La complexité de ce logiciel résulte à la fois du nombre et de la complexité intrinsèque des algorithmes nécessaires à la réalisation d'un rendez-vous autonome, ainsi que du volume de données traitées, et du nombre de configurations possibles; Au final, ce logiciel représente:

  • plus de 2600 exigences fonctionnelles à implémenter et à vérifier
  • près d'un million de lignes de code Ada et de données de configuration (plus de 5 fois le Programme de Vol Ariane 5)

-plus de 8000 mesures acquises et traitées à bord

  • de nombreuses campagnes officielles d'essai, à la fois en interne ASTRIUM et avec les partenaires RSCE & NASA, conduisant à des milliers d'heures de tests tant sur simulateurs que sur plateformes équipées des équipements réels. A titre d'exemple, l'une de ces campagnes, dite de « validation du logiciel », met typiquement en œuvre plus de 700 scénarios de tests, déroulés sur le calculateur de vol pour une durée totale « non-stop » de 15 jours, engrangeant quantité de résultats dépouillés à l'aide d'outils spécialisés et automatisés.

Sécurité maximale avec un logiciel de classe A

L'approche de la station doit se faire en toute sécurité pour l'équipage, en particulier vis-à-vis du risque de collision qui est l'un des principaux événements redoutés. Pour cela, un autre logiciel s'exécutant sur un calculateur spécifique et indépendant du reste du véhicule surveille la phase de rendez-vous et, si nécessaire, prend la main sur le calculateur principal pour commander une manœuvre d'évitement.

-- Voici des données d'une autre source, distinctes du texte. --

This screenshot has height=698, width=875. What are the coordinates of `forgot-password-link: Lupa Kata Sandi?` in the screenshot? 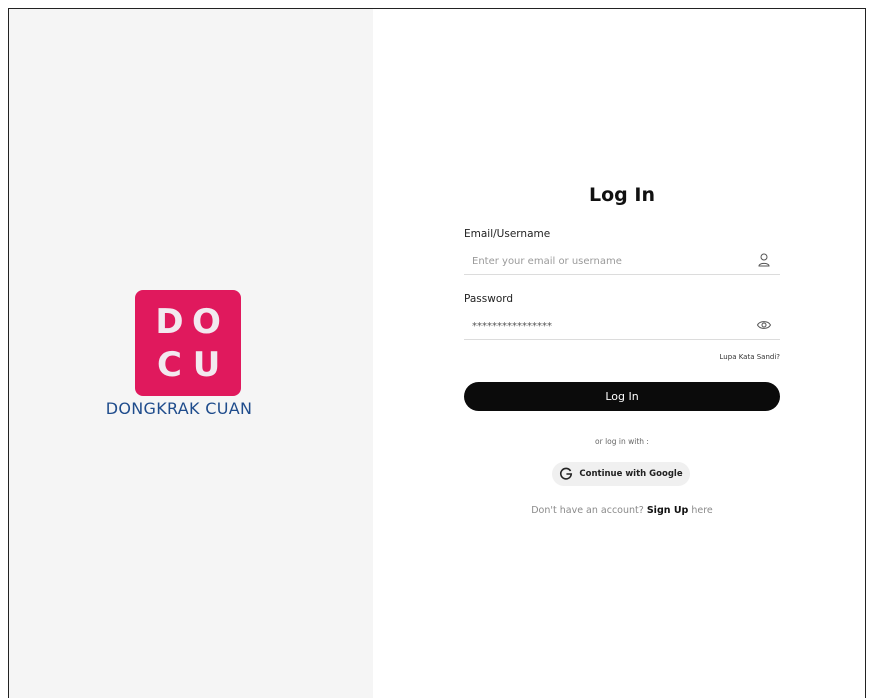 It's located at (730, 357). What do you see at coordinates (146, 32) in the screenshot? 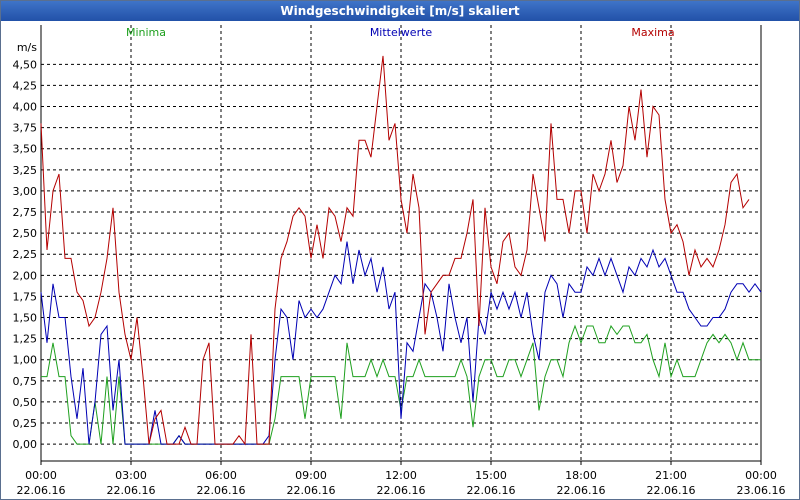
I see `legend-minima: Minima` at bounding box center [146, 32].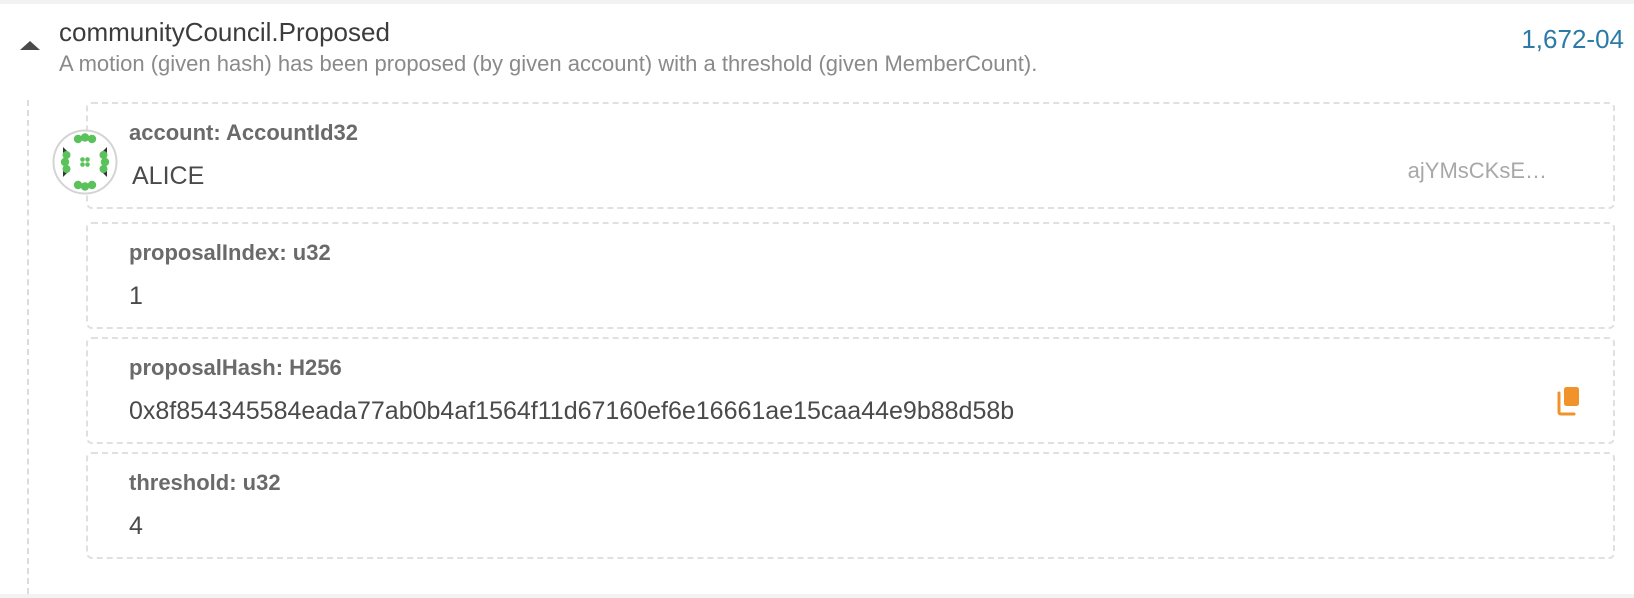 Image resolution: width=1634 pixels, height=598 pixels. Describe the element at coordinates (136, 526) in the screenshot. I see `param-value: 4` at that location.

Cette manœuvre (Collision Avoidance Manoeuvre), va éloigner l’ATV de l’ISS et le positionner sur une orbite qui ne pourra croiser celle de l’ISS, tout en orientant l’ATV de façon à obtenir le maximum d'énergie de ses panneaux solaires.

Ce second logiciel (le Monitoring and Safing Unit – software), directement impliqué dans la sécurité de la station, satisfait aux exigences les plus élevées (la "classe A") des standards de développement ESA. Pour cela, il est volontairement très simple (30 000 lignes de code Ada), a été testé au niveau même du code machine, et offre une robustesse maximale en cas de défauts ou de pannes, qui fut vérifiée lors de campagnes de test intensives couvrant les fonctionnements normaux et dégradés du véhicule; jusqu'aux limites du domaine de fonctionnement (« stress testing »).

C'est l'un des rares (sinon le premier) logiciels de classe A développé par l'industrie spatiale en Europe.